「オレ、浮気なんかしてねえ! 絶っっ対に!!」
身の潔白を主張して息巻くオレに、表情のない小宮山が静かに頷く。
「わかった」って。

「ホントに?」
「ホント」

一応、信じてはもらえた。とは、思うんだけどーーー

なんか・・小宮山の反応が、オレが思ってたのと全然違う。
「よかったあ」って笑ってくれると思ってたのに、小宮山の表情は無表情に曇ったまま、ちっとも晴れてはくれなかった。

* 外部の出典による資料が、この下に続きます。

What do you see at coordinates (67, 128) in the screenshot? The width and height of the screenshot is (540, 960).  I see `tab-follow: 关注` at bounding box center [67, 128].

「ね、ねえ、オレの疑い、ちゃんと晴れたんだよな・・?」
しつこく確かめようとするオレに、うつむいていた小宮山が顔をあげる。
「ウン。晴れたよ・・とりあえず信じる。疑ってゴメン」
「とりあえずってなんだよ、オマエ納得した?」
「ウン。した」

ウソつけ。
舐めんな。顔見りゃわかる。
オマエひとっつも納得なんかしてねーだろが。

困ったな、どーしたもんかな、って考えてた時、ふいに小宮山が地面の荷物に手を伸ばした。
それを見て、オレは思ったのだ。
そろそろ家に帰るつもりなんだろうって。ここで立ち話するより続きは小宮山んちでしたほうがいい。

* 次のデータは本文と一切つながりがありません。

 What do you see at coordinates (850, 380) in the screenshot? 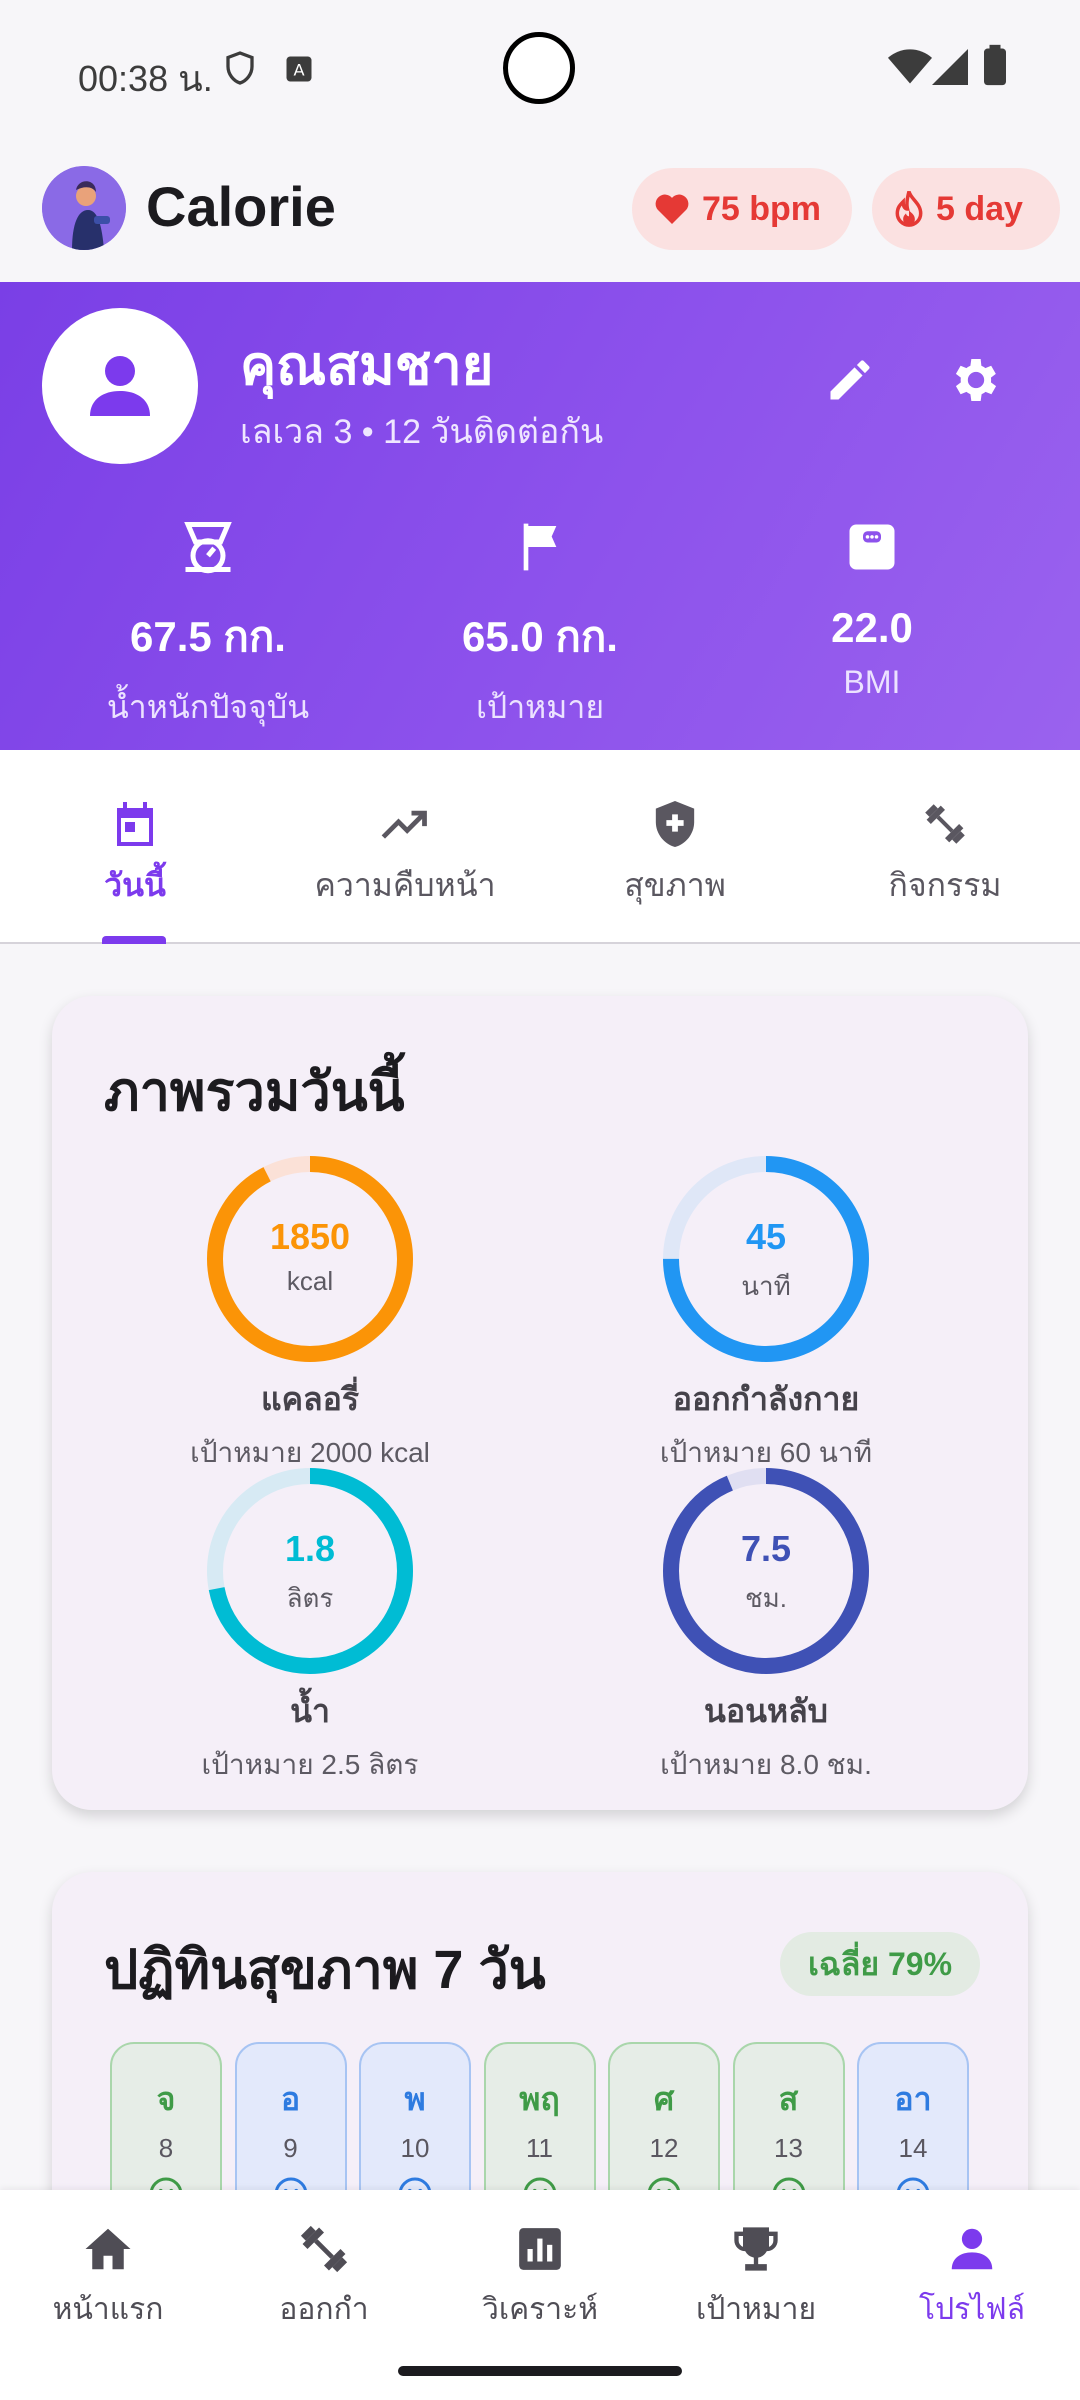
I see `edit-profile-button` at bounding box center [850, 380].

「なあ、ちょっとコンビニよっていい? オレ、パンツ忘れた」
煌々と明るい店内を指さすオレに、小宮山は静かに首を横にふった。
「パンツ買わなくていい。駅まで送るからまた会おう?」
「な・・にそれ、まさかオレに帰れって言ってんの!?」
「ゴメン。今日はチョット・・ひとりがいい」

信じられねえけど、小宮山はオレのことを追い返す気らしかった。